Last week, Boston Mayor Martin Walsh asked the City Council to allow him to waive the residency requirements 75 to 100 of his top officials.

City officials, like most city employees, are required by law to live in the city. But the pushback was swift from councilors like Tito Jackson and Michelle Wu and citizens groups like Save Our City, and this week, Walsh quickly backed away from the fight, and pulled his request from consideration.

To understand why most Boston city employees are required to live in the city, we’ll have to take a quick jaunt in the way-back machine, to the era of loud prints, high gas prices and urban flight.

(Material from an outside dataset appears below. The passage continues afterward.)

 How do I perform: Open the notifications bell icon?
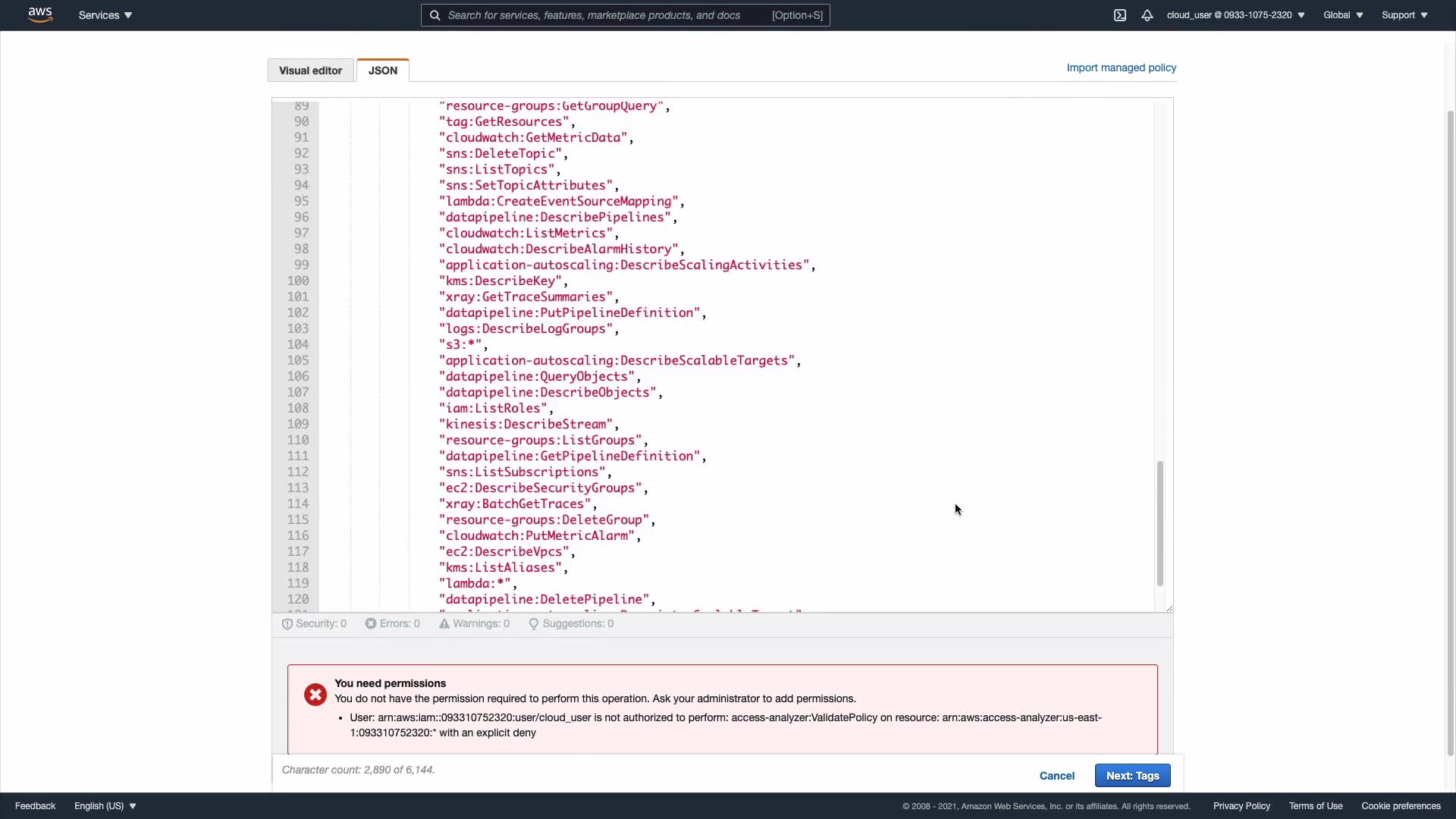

"Across America, cities saw enormous exodus of middle class people," said former city councilor Lawrence DiCara, who helped draft the legislation that established residency rules for city employees. "Boston lost probably 10 percent of its population from the early 1970s until '76 or '77."

Cities across the country needed to stop the bleeding. One strategy: Require at least city employees to stay in the city.

"Going forward, we needed to ensure that those solid middle class folks who worked in the city lived in the city," DiCara said.

When the U.S. Supreme Court affirmed the legality of residency requirements in 1976, cities from Detroit to Denver to Cincinnati to Chicago jumped on the bandwagon. Boston did too. According to the Walsh administration, by 1980, two-thirds of the country’s large cities had residency requirements.

But what about today? After all, urban flight is as long-gone as Studio 54. In fact, most American cities — Boston included — have been growing for years. So are residency requirements still the norm?

In America’s largest cities, they are. In New York, it’s a bit of a mixed bag. Some employees must live in the city; others can also live in one of the six surrounding counties. In LA, city workers can live wherever they want, but in Chicago, the city still holds a firm grip. If you want to work for the Windy City, you have to live in the Windy City.

But despite its outsized influence, Boston is not one of America’s largest cities. And when you compare Boston to more similarly-sized cities, you find that we’re a bit of an outlier these days.

Seattle has never had a residency requirement. Denver and Baltimore did away with theirs years ago. In San Francisco, which like Boston, is both bullish on the innovation sector and one of the most expensive cities in America, there’s no residency requirement either.

DiCara points out that the requirements here today are not quite as strict as they used to be, largely because of longstanding opposition from unions.

"Through the years, however, through the collective bargaining process, some of the residency issues were bargained away at the table," he said. "There also have been some state laws, especially relating to police and fire, which trump the city ordinance."

For example, teachers and principles can now live anywhere. But school custodians and school police still have to live in town for at least 10 years. All told, around a third of the city’s roughly 18,000 full-time employees live outside the city.

Now there’s no shortage of arguments for and against the policy. Some are economic, others philosophical. But perhaps the real question is whether it’s time to once again have the debate. DiCara, for one, says that it most certainly is.

"I think as a matter of policy, anything we voted upon in the '70s should be looked at," he said. "Regulation of cabs, hours of operation of licensed establishments, you name it. Everything should be on the table, including this."

But with Mayor Walsh so quickly withdrawing his request this week for the authority to waive the residency requirement for some of his top officials, it doesn’t look like that will be happening anytime soon.